U407 Angle Check Valve
U407 Angle Check Valves are installed on suction system, fuel lines on top of fuel storage tanks to maintain prime. Models are available with male threaded inlets for connection directly into tank bung fittings or with female inlets for connection to a nipple that is threaded into a tank bung fitting. Single-poppet models can be used in applications where the valve is easily accessible for maintenance and disc cleaning or replacement.
Materials:
Body: cast steel
Surface: electronic Nickel plated
Seal : Viton Cased Oil Seal
Features:
U407 features a spring-loaded poppet and Viton Cased Oil Seal discs to assist in keeping the valve closed when installed in high-vibration areas
The Angle Check Valves are recommended for use on suction lines where the pressure does not exceed 34 ft of head. ( approximately 15 psi.)
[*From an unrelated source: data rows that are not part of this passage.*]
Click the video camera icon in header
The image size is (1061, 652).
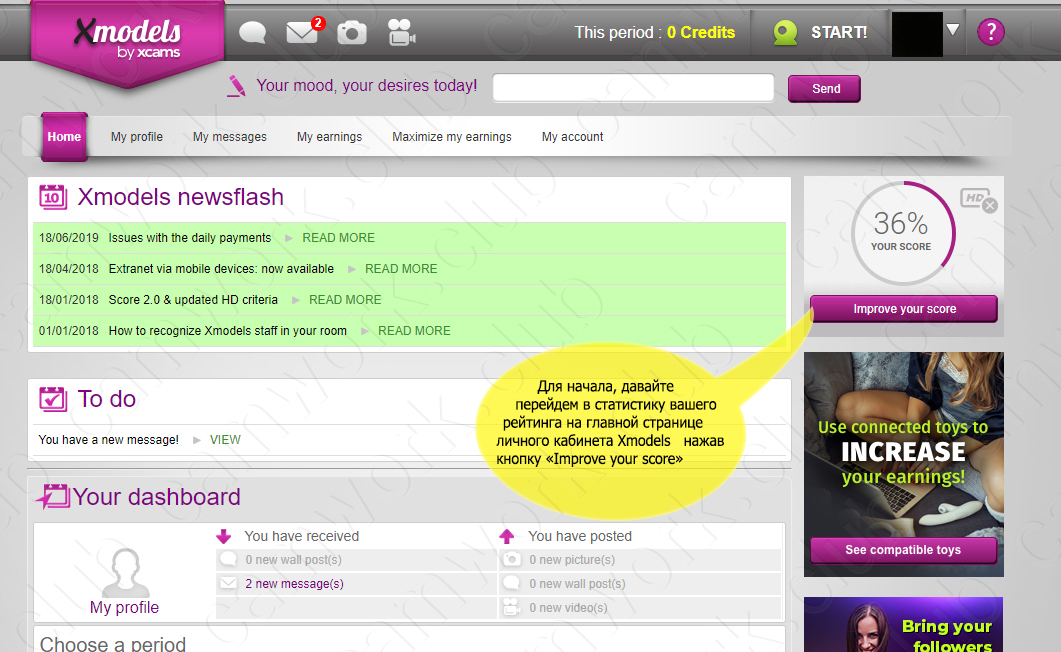click(401, 32)
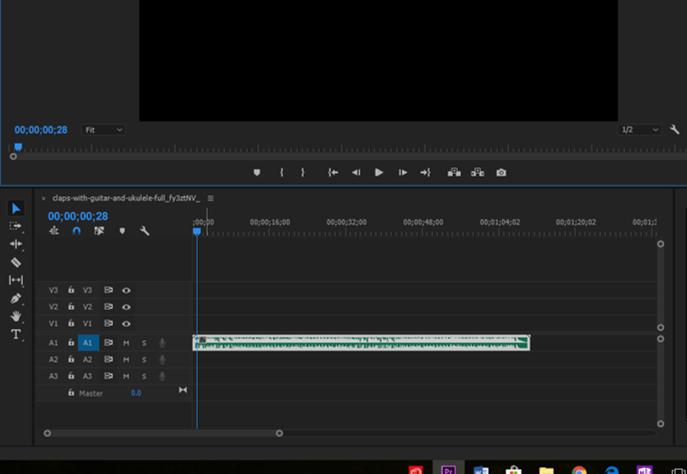687x474 pixels.
Task: Open the 1/2 playback resolution dropdown
Action: 640,130
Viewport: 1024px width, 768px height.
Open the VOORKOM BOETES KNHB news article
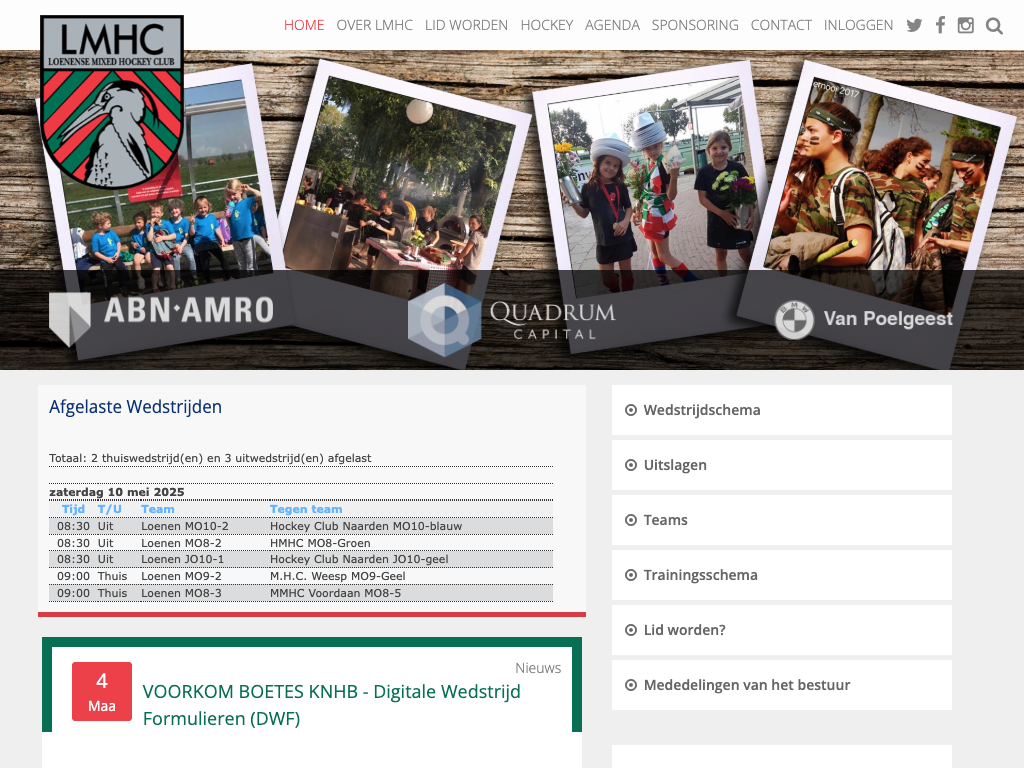click(331, 704)
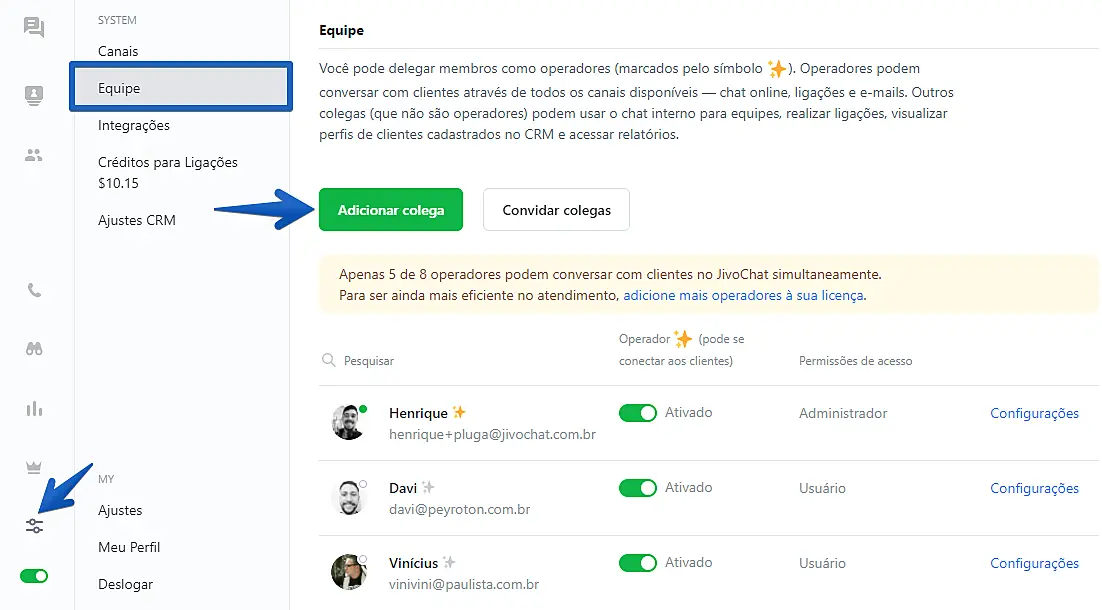Open Configurações for Henrique
This screenshot has height=610, width=1102.
click(1034, 413)
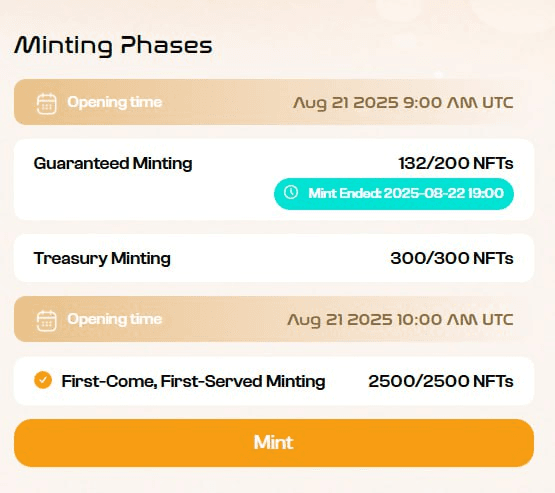Select the Treasury Minting phase
555x493 pixels.
point(274,258)
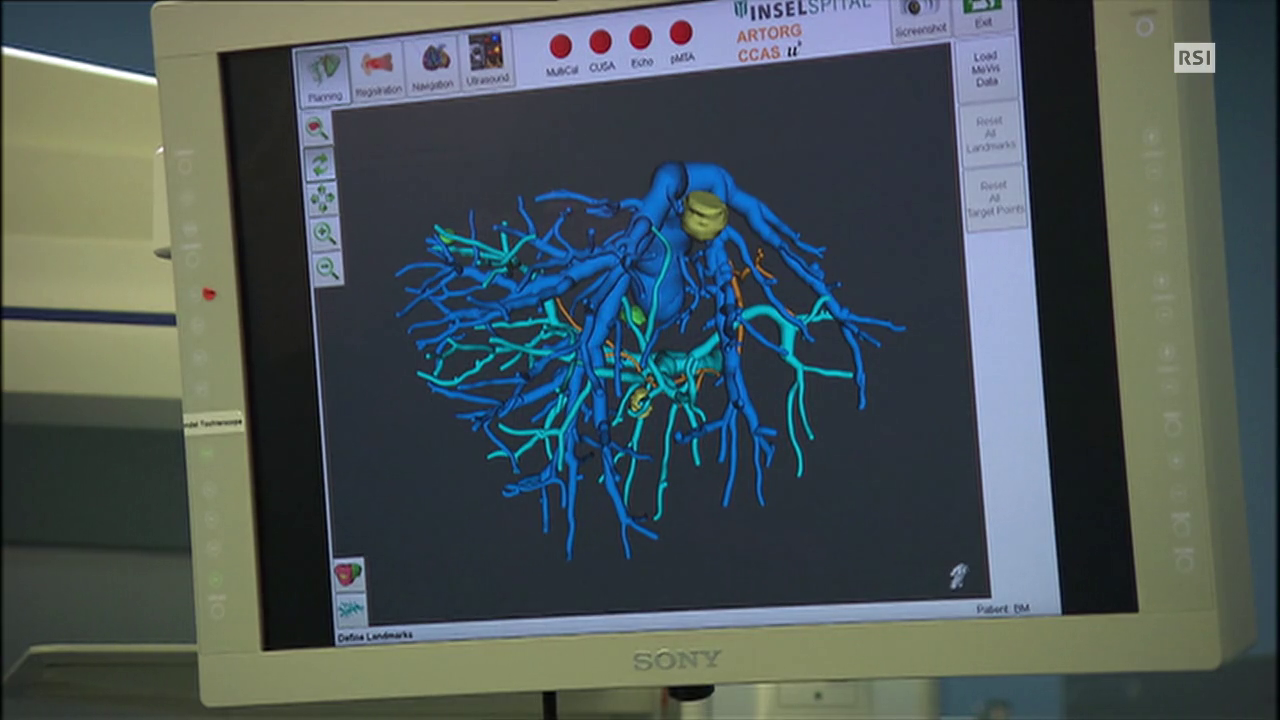Zoom in with the plus magnifier
Image resolution: width=1280 pixels, height=720 pixels.
pos(325,233)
Materials is cast steel diffrent with cast iron materials , the body will be more stronger more hermetical more pressure resistance
Used for disel, gasoline, ethanol etc.
100% Factory Tested.
we are committed to create the best workplace, encourage our staffs to put their own personalities into their jobs, and provide them a stage to show themselves.
r business of Philips, a Dutch conglome fuel dispenser rate, which could have been combined with
Freescale. But the only other industry in which private-equity firms have led consolidation is cinemas, an
experience which did not fuel dispenser end happily, cautions Josh Lerner of Harvard Business School.
Ironically, only two months ago, to mark the second anniversary of its initial public offering, Freescale
circulated a long list of its achievements. Two years as a public company, it said, had resulted in stronger
financial performance, more innovation, greater intimacy in its relationships with customers, and
substantial progress in a long-term cultural transition from a slow, methodical in-house semiconductor
unit to a fearless, energetic and self-sufficient business. Being an independent public company may be
better than being part of an unwieldy conglomerate. But today, it seems, nothing beats falling into the
arms of whichever group of private-equity gang-bangers is willing to pay the highest price.
© 2006 .
About sponsorship
Cluster analysis
Blame it on the typewriter
Sep 21st 2006 | AUSTIN
From The Economist print edition
How the Texan capital became a high-tech hub
HAD it not been for the humble typewriter, Austin might have been all politics and football, and no
venture capital. In 1967 IBM opened a plant in the city to make Selectric typewriters. It then moved on
to mainframe circuit-boards and terminals and eventually to personal computers. Other technology
outfits sprung fuel dispenser up in IBM s shadow. Texas Instruments (TI) arrived in 1969 and Sematech and MCC, two
industry research consortia, during the 1980s. Michael Dell founded his PC-making firm in 1984 while a
student at the University of Texas at Austin. Over 2,000 other technology firms set up shop in Austin
during the 1990s.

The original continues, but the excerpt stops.